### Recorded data
%%

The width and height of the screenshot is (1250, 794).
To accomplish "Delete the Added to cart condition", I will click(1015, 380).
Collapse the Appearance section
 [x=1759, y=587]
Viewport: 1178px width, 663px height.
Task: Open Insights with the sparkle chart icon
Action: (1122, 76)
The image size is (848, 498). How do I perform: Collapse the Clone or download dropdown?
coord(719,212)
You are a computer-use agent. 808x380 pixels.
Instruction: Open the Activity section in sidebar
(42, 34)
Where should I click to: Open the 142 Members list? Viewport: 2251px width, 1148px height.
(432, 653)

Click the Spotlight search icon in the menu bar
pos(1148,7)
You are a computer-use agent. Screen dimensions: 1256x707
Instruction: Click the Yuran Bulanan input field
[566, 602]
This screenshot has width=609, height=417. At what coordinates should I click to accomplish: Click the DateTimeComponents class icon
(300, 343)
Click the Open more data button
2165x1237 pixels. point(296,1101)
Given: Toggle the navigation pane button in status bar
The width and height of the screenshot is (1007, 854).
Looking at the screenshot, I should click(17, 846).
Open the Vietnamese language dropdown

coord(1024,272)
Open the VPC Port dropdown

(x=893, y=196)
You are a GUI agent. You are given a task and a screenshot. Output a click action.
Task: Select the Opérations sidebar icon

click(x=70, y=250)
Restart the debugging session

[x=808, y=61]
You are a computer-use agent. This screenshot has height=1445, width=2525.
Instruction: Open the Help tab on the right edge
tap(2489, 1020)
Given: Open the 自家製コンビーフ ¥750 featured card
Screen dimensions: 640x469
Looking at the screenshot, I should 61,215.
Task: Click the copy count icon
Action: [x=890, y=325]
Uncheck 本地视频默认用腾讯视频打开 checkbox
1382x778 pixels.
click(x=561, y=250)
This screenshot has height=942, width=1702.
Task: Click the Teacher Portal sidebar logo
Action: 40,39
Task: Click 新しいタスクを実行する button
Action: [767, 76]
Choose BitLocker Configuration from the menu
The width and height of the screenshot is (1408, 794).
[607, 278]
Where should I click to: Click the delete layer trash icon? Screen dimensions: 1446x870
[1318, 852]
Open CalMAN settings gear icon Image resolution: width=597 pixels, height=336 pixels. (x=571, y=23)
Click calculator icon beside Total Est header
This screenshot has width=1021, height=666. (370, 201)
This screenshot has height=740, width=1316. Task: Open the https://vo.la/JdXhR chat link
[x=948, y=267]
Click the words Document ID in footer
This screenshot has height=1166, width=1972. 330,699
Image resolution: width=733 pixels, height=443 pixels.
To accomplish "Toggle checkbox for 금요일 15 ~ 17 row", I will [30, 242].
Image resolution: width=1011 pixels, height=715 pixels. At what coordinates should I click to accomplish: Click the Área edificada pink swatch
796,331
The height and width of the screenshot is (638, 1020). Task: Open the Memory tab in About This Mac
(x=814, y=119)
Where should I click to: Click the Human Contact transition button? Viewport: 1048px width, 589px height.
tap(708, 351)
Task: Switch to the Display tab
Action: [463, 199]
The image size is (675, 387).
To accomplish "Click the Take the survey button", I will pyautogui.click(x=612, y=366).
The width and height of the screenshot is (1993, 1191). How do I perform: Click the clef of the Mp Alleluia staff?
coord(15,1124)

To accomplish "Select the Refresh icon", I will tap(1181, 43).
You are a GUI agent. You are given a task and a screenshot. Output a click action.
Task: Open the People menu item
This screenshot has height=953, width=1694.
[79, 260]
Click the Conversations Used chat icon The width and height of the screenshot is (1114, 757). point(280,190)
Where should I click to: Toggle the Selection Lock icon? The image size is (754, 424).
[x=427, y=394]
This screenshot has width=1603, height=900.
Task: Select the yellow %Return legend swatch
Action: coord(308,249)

%%

### Exercise requirements
Copy each entry exactly, leaving every line as it is.

### Finished task
The width and height of the screenshot is (1250, 794).
To accomplish "Delete the Added to cart condition", I will click(1015, 380).
Collapse the Appearance section
 [x=1759, y=587]
Viewport: 1178px width, 663px height.
Task: Open Insights with the sparkle chart icon
Action: (1122, 76)
The image size is (848, 498). How do I perform: Collapse the Clone or download dropdown?
coord(719,212)
You are a computer-use agent. 808x380 pixels.
Instruction: Open the Activity section in sidebar
(42, 34)
Where should I click to: Open the 142 Members list? Viewport: 2251px width, 1148px height.
(432, 653)

Click the Spotlight search icon in the menu bar
pos(1148,7)
You are a computer-use agent. Screen dimensions: 1256x707
Instruction: Click the Yuran Bulanan input field
[566, 602]
This screenshot has width=609, height=417. At what coordinates should I click to accomplish: Click the DateTimeComponents class icon
(300, 343)
Click the Open more data button
2165x1237 pixels. point(296,1101)
Given: Toggle the navigation pane button in status bar
The width and height of the screenshot is (1007, 854).
Looking at the screenshot, I should click(17, 846).
Open the Vietnamese language dropdown

coord(1024,272)
Open the VPC Port dropdown

(x=893, y=196)
You are a GUI agent. You are given a task and a screenshot. Output a click action.
Task: Select the Opérations sidebar icon

click(x=70, y=250)
Restart the debugging session

[x=808, y=61]
You are a computer-use agent. This screenshot has height=1445, width=2525.
Instruction: Open the Help tab on the right edge
tap(2489, 1020)
Given: Open the 自家製コンビーフ ¥750 featured card
Screen dimensions: 640x469
Looking at the screenshot, I should 61,215.
Task: Click the copy count icon
Action: [x=890, y=325]
Uncheck 本地视频默认用腾讯视频打开 checkbox
1382x778 pixels.
click(x=561, y=250)
This screenshot has height=942, width=1702.
Task: Click the Teacher Portal sidebar logo
Action: 40,39
Task: Click 新しいタスクを実行する button
Action: [767, 76]
Choose BitLocker Configuration from the menu
The width and height of the screenshot is (1408, 794).
[607, 278]
Where should I click to: Click the delete layer trash icon? Screen dimensions: 1446x870
[1318, 852]
Open CalMAN settings gear icon Image resolution: width=597 pixels, height=336 pixels. (x=571, y=23)
Click calculator icon beside Total Est header
This screenshot has width=1021, height=666. (370, 201)
This screenshot has height=740, width=1316. Task: Open the https://vo.la/JdXhR chat link
[x=948, y=267]
Click the words Document ID in footer
This screenshot has height=1166, width=1972. 330,699
Image resolution: width=733 pixels, height=443 pixels.
To accomplish "Toggle checkbox for 금요일 15 ~ 17 row", I will [30, 242].
Image resolution: width=1011 pixels, height=715 pixels. At what coordinates should I click to accomplish: Click the Área edificada pink swatch
796,331
The height and width of the screenshot is (638, 1020). Task: Open the Memory tab in About This Mac
(x=814, y=119)
Where should I click to: Click the Human Contact transition button? Viewport: 1048px width, 589px height.
tap(708, 351)
Task: Switch to the Display tab
Action: [463, 199]
The image size is (675, 387).
To accomplish "Click the Take the survey button", I will pyautogui.click(x=612, y=366).
The width and height of the screenshot is (1993, 1191). How do I perform: Click the clef of the Mp Alleluia staff?
coord(15,1124)

To accomplish "Select the Refresh icon", I will tap(1181, 43).
You are a GUI agent. You are given a task and a screenshot. Output a click action.
Task: Open the People menu item
This screenshot has height=953, width=1694.
[79, 260]
Click the Conversations Used chat icon The width and height of the screenshot is (1114, 757). point(280,190)
Where should I click to: Toggle the Selection Lock icon? The image size is (754, 424).
[x=427, y=394]
This screenshot has width=1603, height=900.
Task: Select the yellow %Return legend swatch
Action: coord(308,249)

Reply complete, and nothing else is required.